**Data for this exercise:**
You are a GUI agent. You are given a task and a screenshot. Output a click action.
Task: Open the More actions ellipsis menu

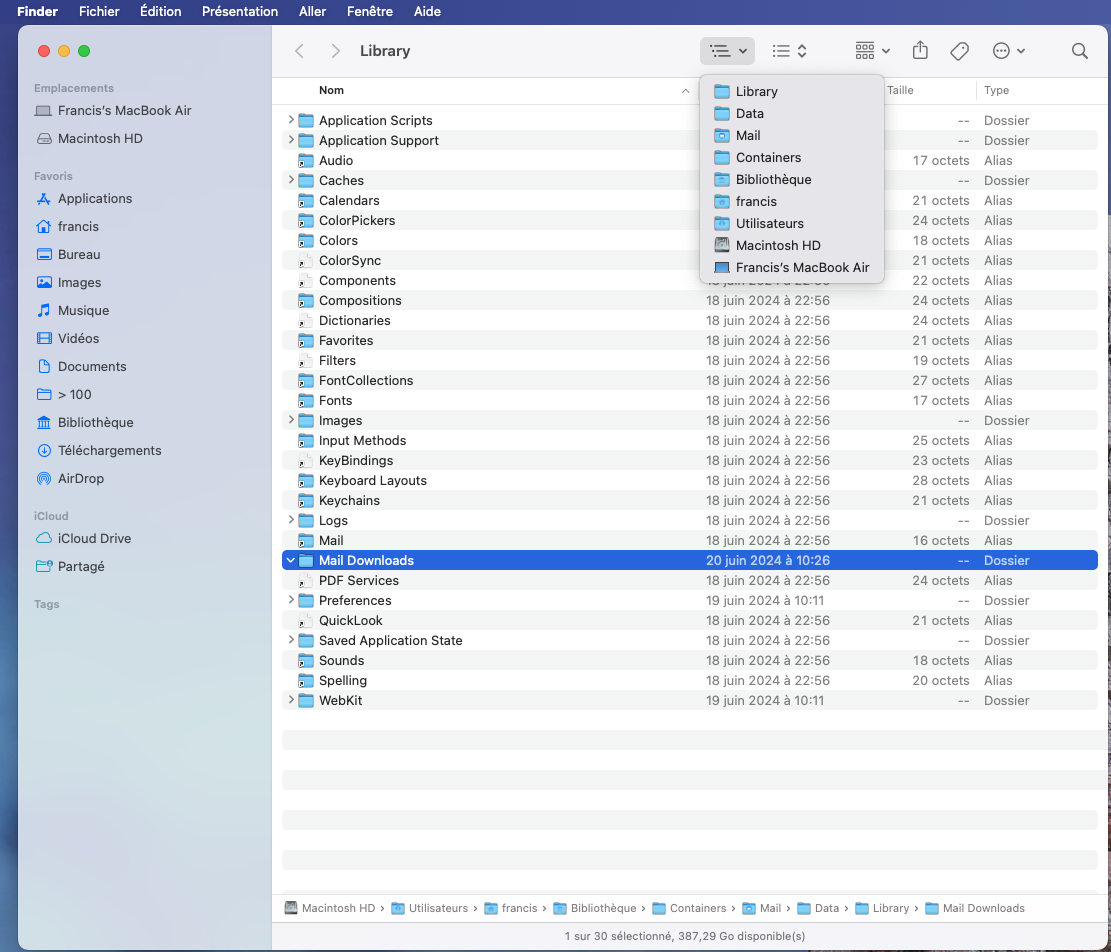(x=1008, y=51)
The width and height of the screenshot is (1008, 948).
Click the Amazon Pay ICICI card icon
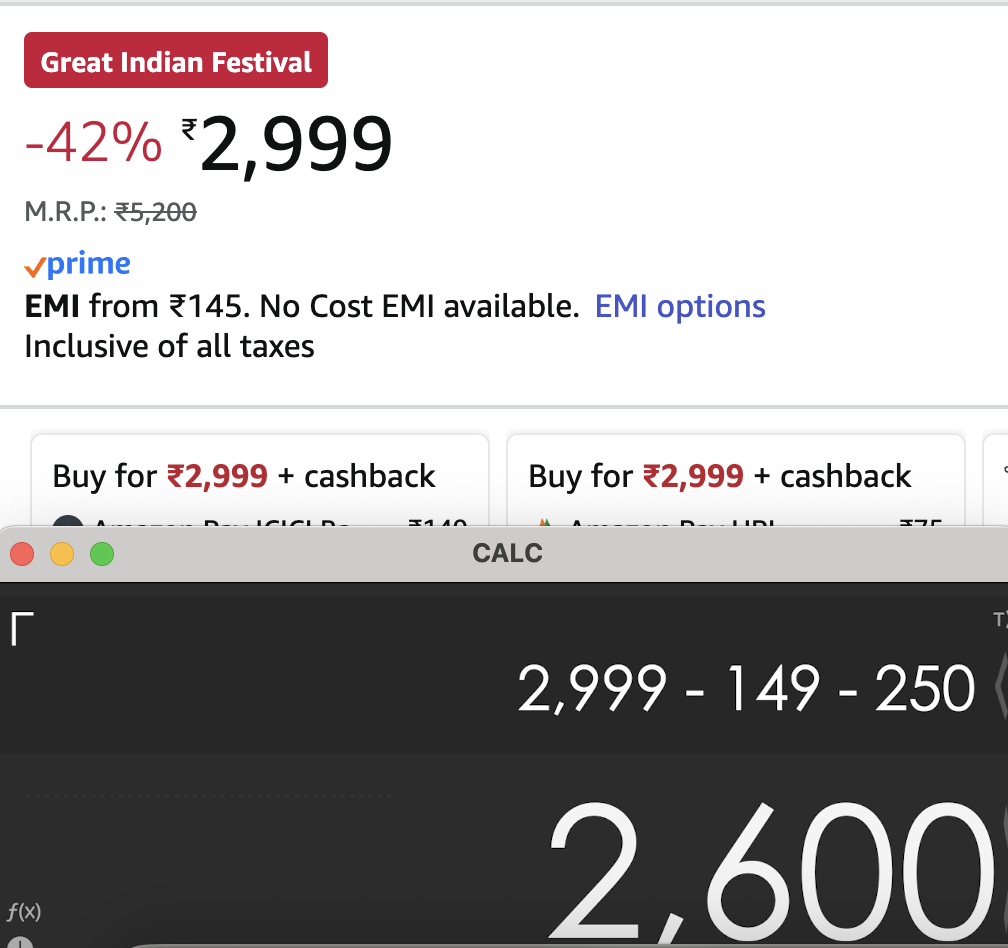[66, 522]
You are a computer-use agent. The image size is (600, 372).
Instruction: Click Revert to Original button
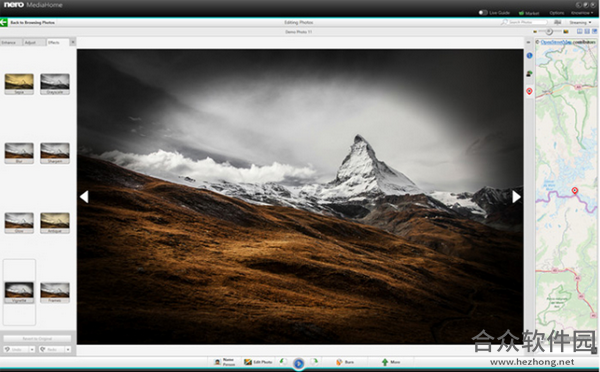[x=37, y=339]
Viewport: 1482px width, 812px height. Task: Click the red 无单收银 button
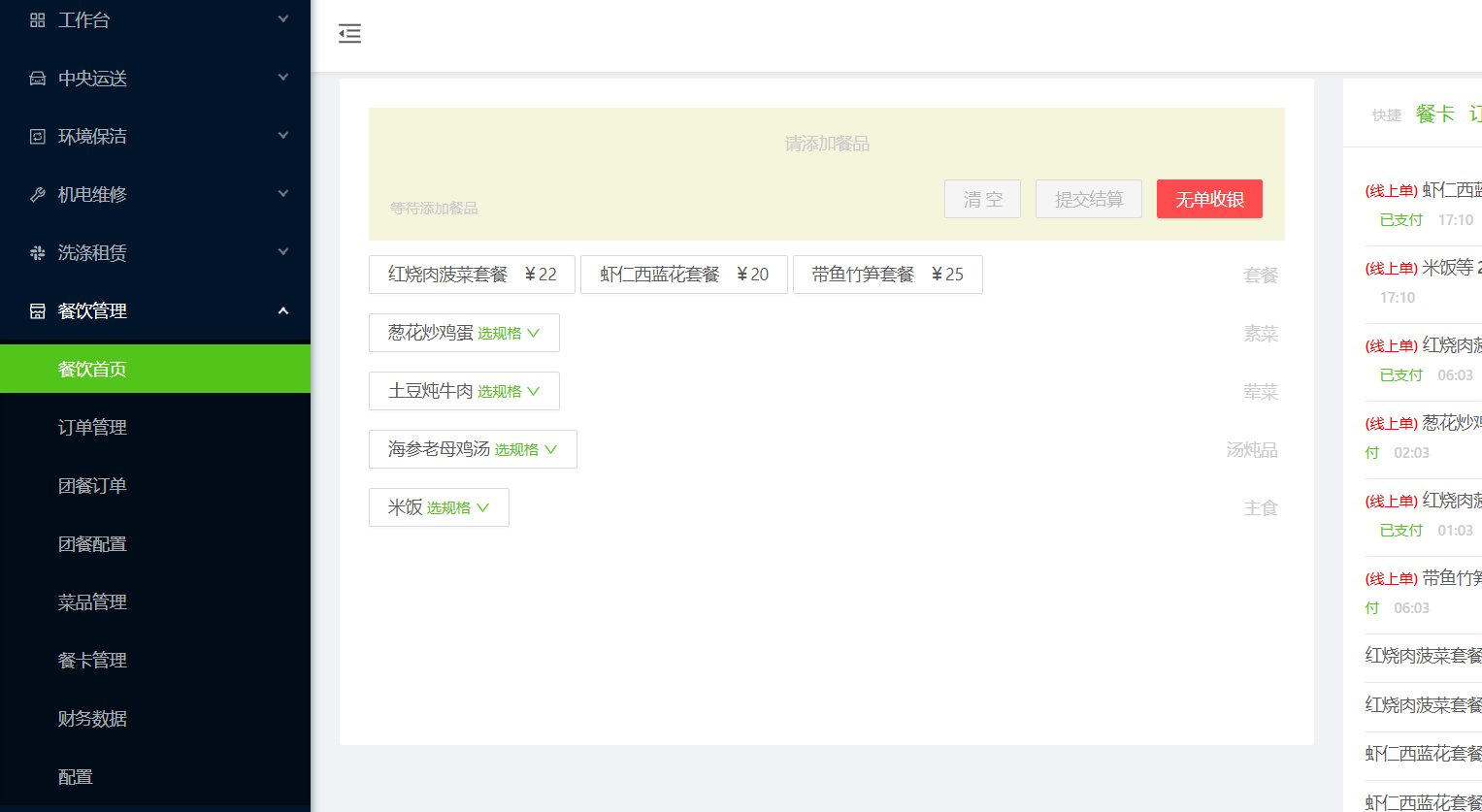pos(1209,199)
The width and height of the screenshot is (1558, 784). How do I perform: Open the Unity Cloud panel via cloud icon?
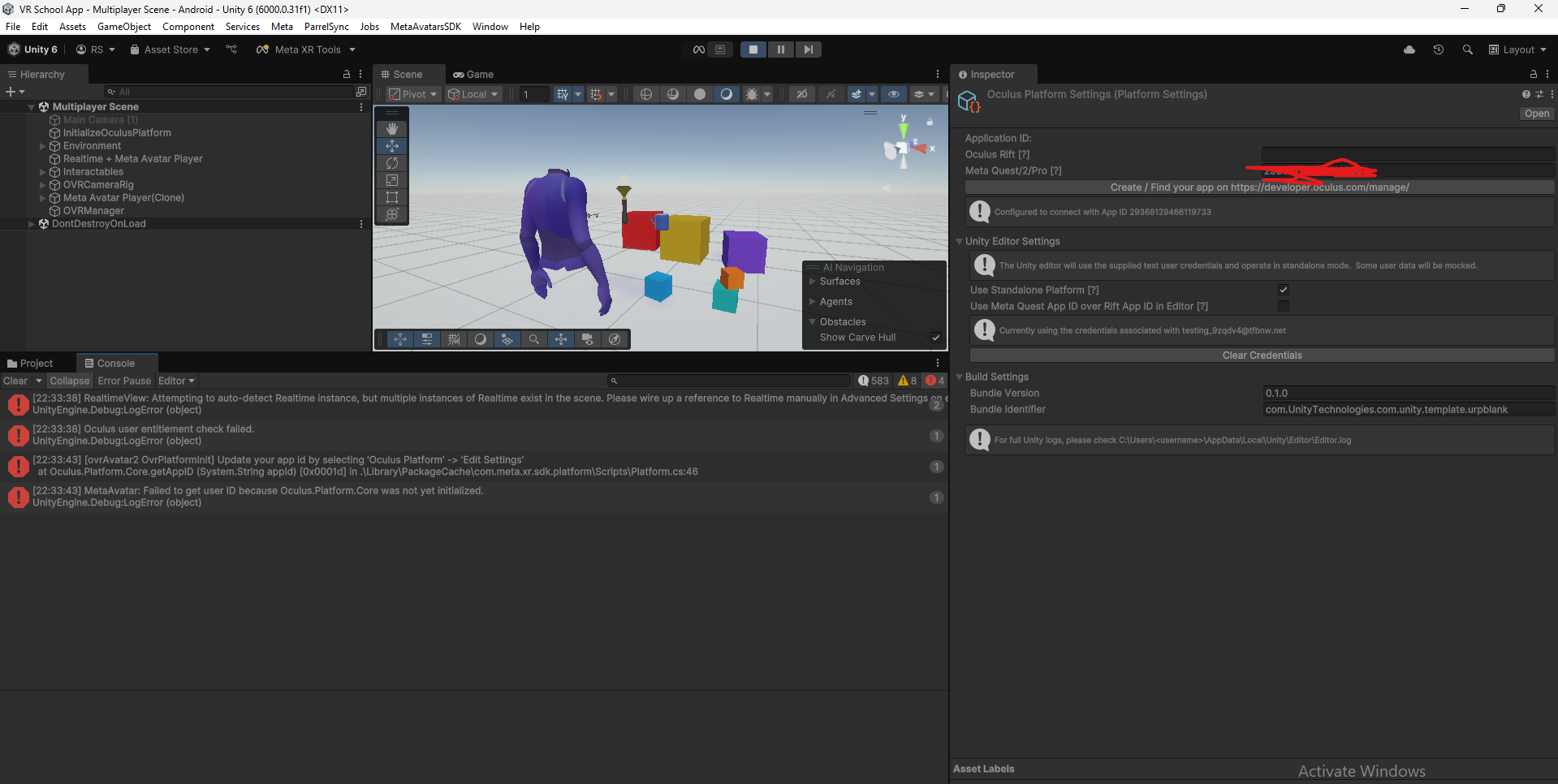1409,50
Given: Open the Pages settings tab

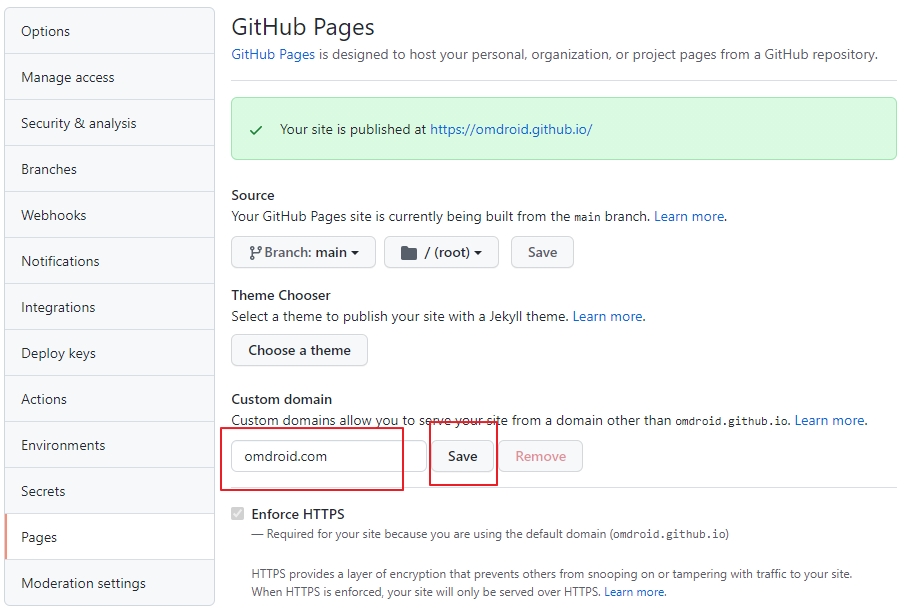Looking at the screenshot, I should pos(110,537).
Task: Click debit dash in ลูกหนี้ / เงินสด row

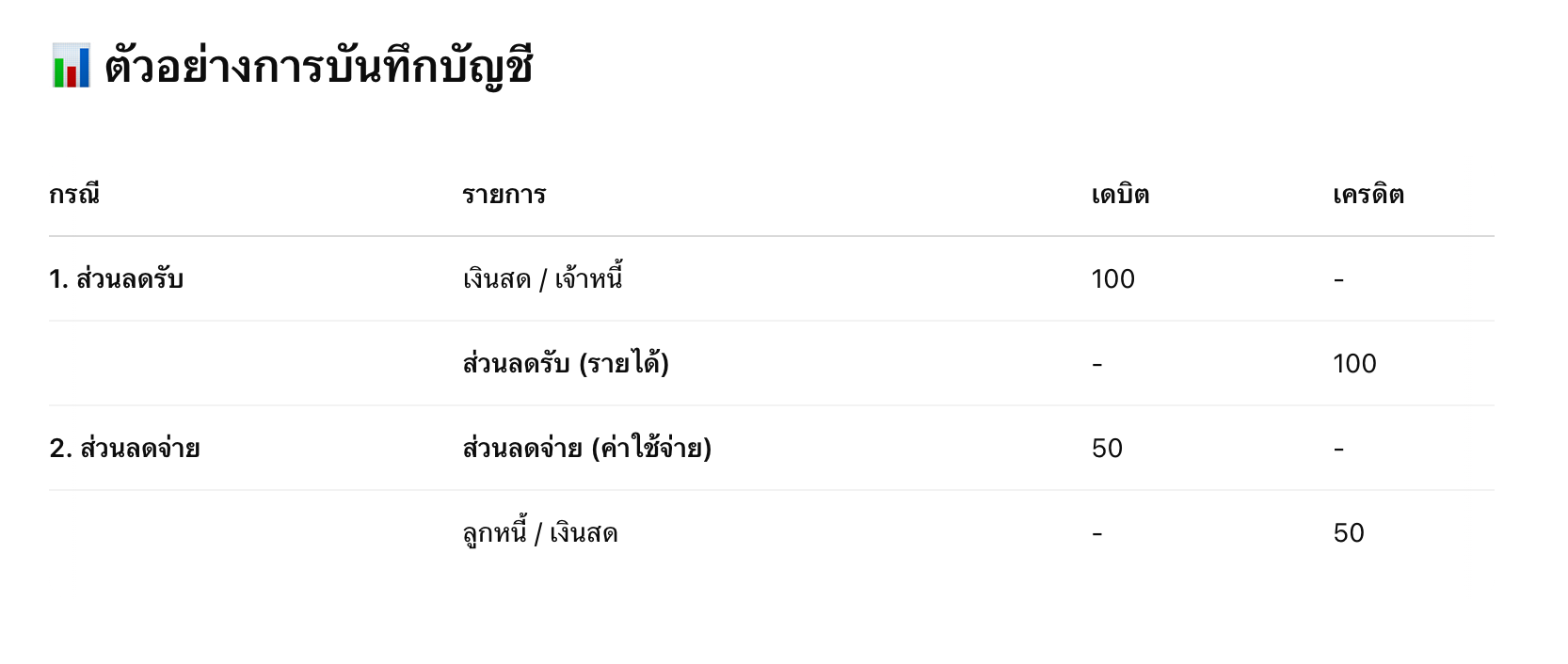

**What is being asked:**
Rewrite all of the lines above, changing "button" to "control" and keeping everything else the same. Leave out the pictures.

**Response to this task:**
You are a GUI agent. You are given a task and a screenshot. Output a click action.
Task: Open the More actions ellipsis menu

(x=1008, y=51)
The width and height of the screenshot is (1008, 948).
Click the Amazon Pay ICICI card icon
[66, 522]
You are a computer-use agent. The image size is (600, 372).
Instruction: Click Revert to Original control
[x=37, y=339]
Viewport: 1482px width, 812px height. Task: Click the red 无单收银 control
pos(1209,199)
The width and height of the screenshot is (1558, 784). How do I perform: Open the Unity Cloud panel via cloud icon?
1409,50
Given: Open the Pages settings tab

Looking at the screenshot, I should pos(110,537).
Task: Click debit dash in ลูกหนี้ / เงินสด row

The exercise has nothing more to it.